La Corte di Appello di Torino ha infatti riconosciuto che ripetuti ed intenzionali comportamenti offensivi, denigratori e degradanti, soprattutto se posti in essere in pubblico, ben possono costituire causa di addebito della separazione.
I giudici torinesi hanno testualmente affermato che “i comportamenti dello S. (il marito) erano irriguardosi e di non riconoscimento della partner: lo S. additava ai parenti ed amici la moglie come persona rifiutata e non riconosciuta, sia come compagna che sul piano della gradevolezza estetica, esternando anche valutazioni negative sulle modeste condizioni economiche della sua famiglia di origine, offendendola non solo in privato ma anche davanti agli amici, affermando pubblicamente che avrebbe voluto una donna diversa e assumendo nei suoi confronti atteggiamenti sprezzanti ed espulsivi, con i quali la invitava ripetutamente ed espressamente ad andarsene di casa” e che “il marito curò sempre e solo il rapporto di avere, trascurando quello dell’essere e con comportamenti ingiuriosi, protrattisi e pubblicamente esternati per tutta la durata del rapporto coniugale ferì la T. (la moglie) nell’autostima, nell’identità personale e nel significato che lei aveva della propria vita”.

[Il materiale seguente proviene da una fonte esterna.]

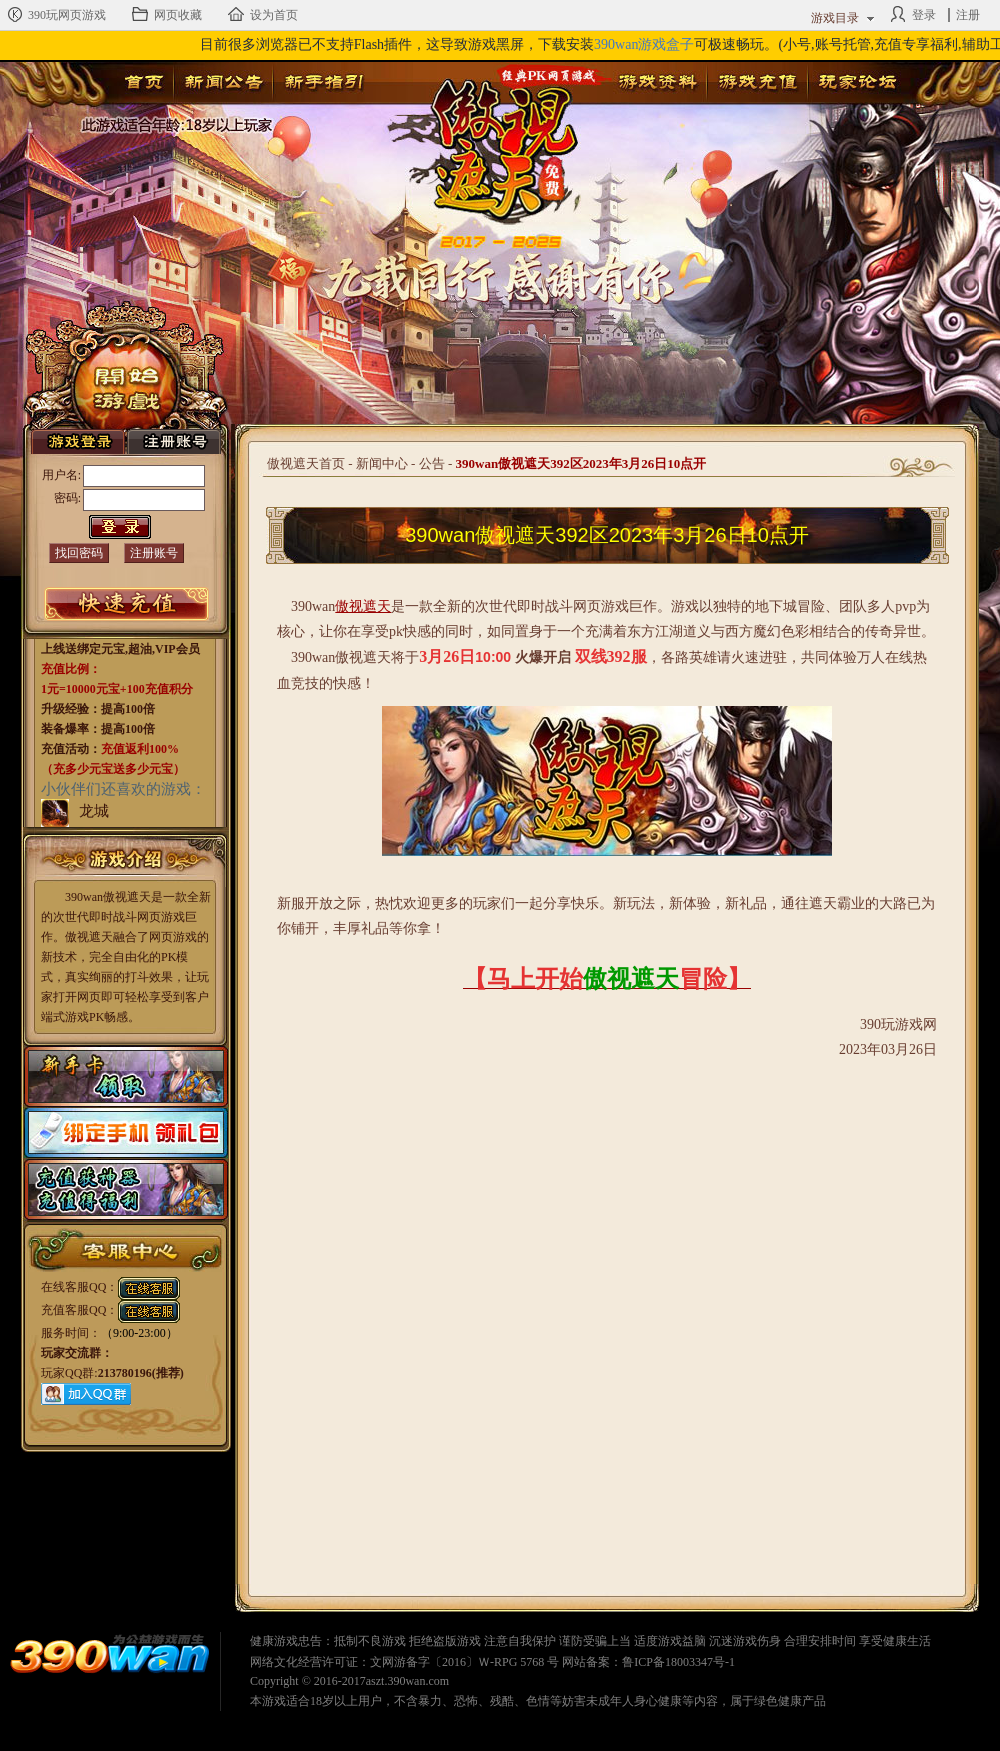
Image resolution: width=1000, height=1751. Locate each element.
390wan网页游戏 (110, 1657)
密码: (67, 498)
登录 (913, 14)
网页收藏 (167, 14)
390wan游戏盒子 (644, 44)
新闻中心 (382, 463)
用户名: (61, 475)
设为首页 (263, 14)
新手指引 (323, 82)
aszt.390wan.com (407, 1681)
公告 (432, 463)
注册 (968, 15)
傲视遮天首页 (306, 463)
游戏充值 (757, 82)
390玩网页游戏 (56, 14)
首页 (144, 82)
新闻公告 (223, 82)
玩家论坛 (857, 82)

La Corte di Appello di Torino parlava espressamente di mobbing, prendendo in considerazione “il rifiuto, da parte del marito, di ogni cooperazione, accompagnato dalla esternazione reiterata di giudizi offensivi, ingiustamente denigratori e svalutanti nell’ambito del nucleo parentale ed amicale, nonché delle insistenti pressioni – fenomeno ormai internazionalmente noto come mobbing - con cui lo S. invitava reiteratamente la moglie ad andarsene”.
La Corte territoriale ha ritenuto che tali comportamenti sono “violatori del principio di uguaglianza morale e giuridica dei coniugi posto in generale dall’art. 3 Cost. che trova, nell’art. 29 Cost., la sua conferma e specificazione” e conclude nel senso che al marito “deve essere ascritta la responsabilità esclusiva della separazione, in considerazione del suo comportamento contrario ai doveri (diversi da quelli di ordine patrimoniale) che derivano dal matrimonio, in particolare modo al dovere di correttezza e di fedeltà”.

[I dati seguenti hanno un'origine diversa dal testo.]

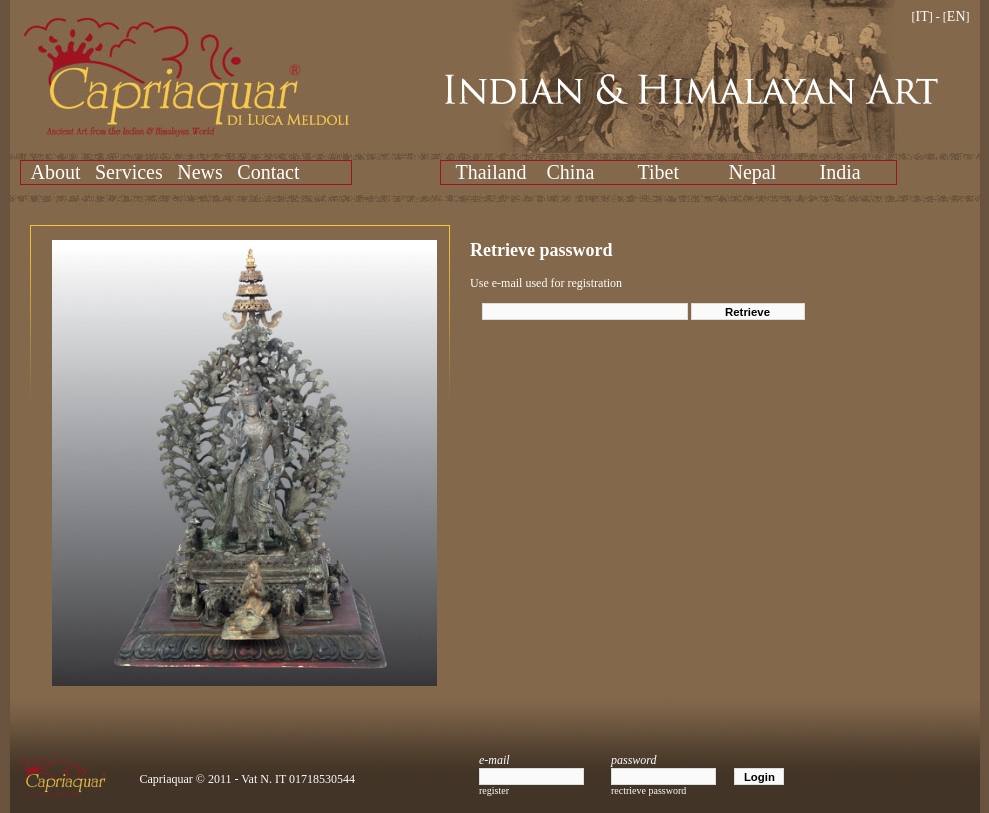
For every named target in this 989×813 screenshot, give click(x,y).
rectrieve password (648, 790)
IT (922, 16)
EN (956, 16)
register (494, 790)
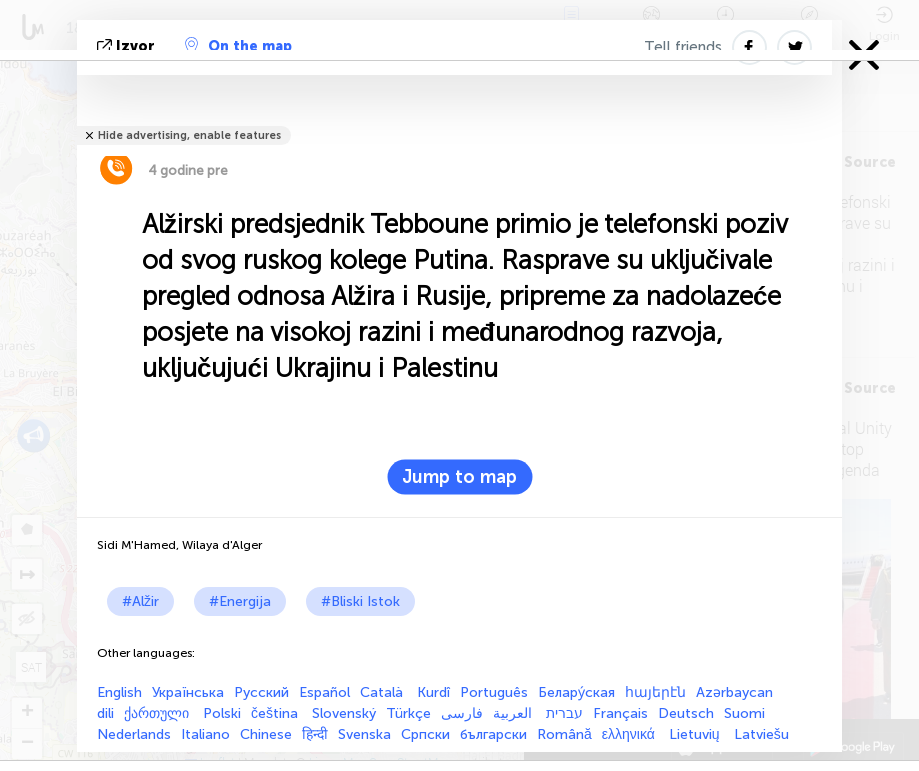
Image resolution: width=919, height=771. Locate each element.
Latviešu (761, 734)
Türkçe (408, 713)
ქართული (158, 713)
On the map (238, 46)
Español (324, 692)
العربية (514, 713)
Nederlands (134, 734)
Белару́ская (576, 692)
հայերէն (655, 692)
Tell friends (683, 47)
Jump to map (459, 477)
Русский (261, 692)
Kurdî (433, 692)
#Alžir (140, 601)
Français (620, 713)
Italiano (205, 734)
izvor (128, 46)
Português (494, 692)
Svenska (364, 734)
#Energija (240, 601)
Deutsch (686, 713)
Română (564, 734)
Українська (188, 692)
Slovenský (344, 713)
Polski (222, 713)
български (493, 734)
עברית (564, 713)
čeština (276, 713)
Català (383, 692)
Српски (425, 734)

Tribunale di Milano con sentenza del 22 agosto 2002 ha statuito che “gli elementi costitutivi del mobbing sono stati indicati dal e precisamente: l’aggressione o persecuzione di carattere psicologico; la sua frequenza, sistematicità e durata nel tempo; il suo andamento progressivo; le conseguenze patologiche gravi che ne derivano per il lavoratore mobbizzato.

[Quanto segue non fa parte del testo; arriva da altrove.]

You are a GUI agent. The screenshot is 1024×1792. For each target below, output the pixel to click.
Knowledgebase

Pertanto una serie ripetuta e coerente di atti e comportamenti materiali che trovano una ratio giustificatrice nell’intento di isolare, di emarginare e fors’anche di espellere la vittima dall’ambiente di lavoro”.
Tribunale di Napoli con sentenza del 27 settembre 2007 ha affermato come: “la continua denigrazione di un coniuge da parte dell’altro, integrando il cd. mobbing, può comportare l’addebito della separazione al coniuge responsabile di tali abusi” dove, però, il responsabile degli abusi era la moglie!